Yo no creo en la salud mental…
Y aunque entiendo lo que se quiere decir con eso, con el tiempo llegué a una conclusión que puede sonar incómoda para algunos:
No existe la salud mental.
Existe la salud. Y ya.
Pero la salud como resultado de un proceso completo de acciones. Porque nuestra vida no se construye solo desde la mente.
Nuestra salud es el resultado de muchas cosas ocurriendo al mismo tiempo:
lo que pensamos,
lo que sentimos,
lo que hacemos,
lo que comemos,
las personas con las que convivimos,
y hasta el lugar donde vivimos.
Durante 13 años me dediqué a estudiar y practicar muchas herramientas terapéuticas tratando de entender cómo mejorar mi salud.
Pasé por muchas disciplinas: breathwork, psicología, neurociencia, trofología…
hasta prácticas alternativas como los registros akáshicos.
Pero más allá de estudiar, lo más importante fue aplicarlo en mi propia vida. Y gracias a ese proceso logré revertir 20 diagnósticos médicos y bajar 40 kilos.
Y en medio de ese camino entendí algo que me cambió la vida.

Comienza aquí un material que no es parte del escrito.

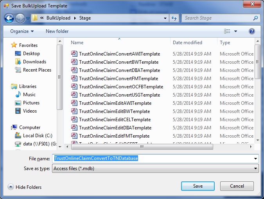Click the refresh icon beside address bar
The width and height of the screenshot is (264, 199).
[x=174, y=18]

La salud funciona como un auto.
Si una parte del auto se descompone, todo el carro lo resiente.
No importa qué tan bien esté el motor si las llantas están destruidas.
No importa qué tan bien esté la batería si no hay gasolina.
Con el cuerpo pasa exactamente lo mismo.
Por ejemplo:
Puedes entender algo perfectamente con la mente, pero si el cuerpo no logra procesarlo emocionalmente, aparece el síntoma.
O puedes trabajar mucho en tus emociones, pero si duermes mal, comes mal y llevas una vida sedentaria, tu cuerpo tarde o temprano lo paga.
Por eso hoy me aferro al concepto de la salud integral sostenida por cuatro partes que están profundamente conectadas:
La mente.
Las emociones.
El cuerpo.
Y las acciones.
La mente comprende.
Las emociones procesan.
El cuerpo somatiza.
Y las acciones crean nuestra realidad.
Cuando una de estas partes está desalineada, la vida empieza a tensarse.
Pero cuando las cuatro empiezan a alinearse… todo se ordena.
Y ese orden se empieza a notar en la vida cotidiana.
Tus relaciones se vuelven más auténticas.
El dinero deja de ser una pelea constante.
Empiezas a confiar más en ti.
Y tus decisiones se sienten mucho más ligeras.
Por eso yo no hablo de “salud mental”.
Hablo de salud integral.
Porque el verdadero cambio no está en seguir buscando más herramientas, sino en aplicar lo que comprendes.
Porque SIN ACCIÓN NO HAY TRANSFORMACIÓN.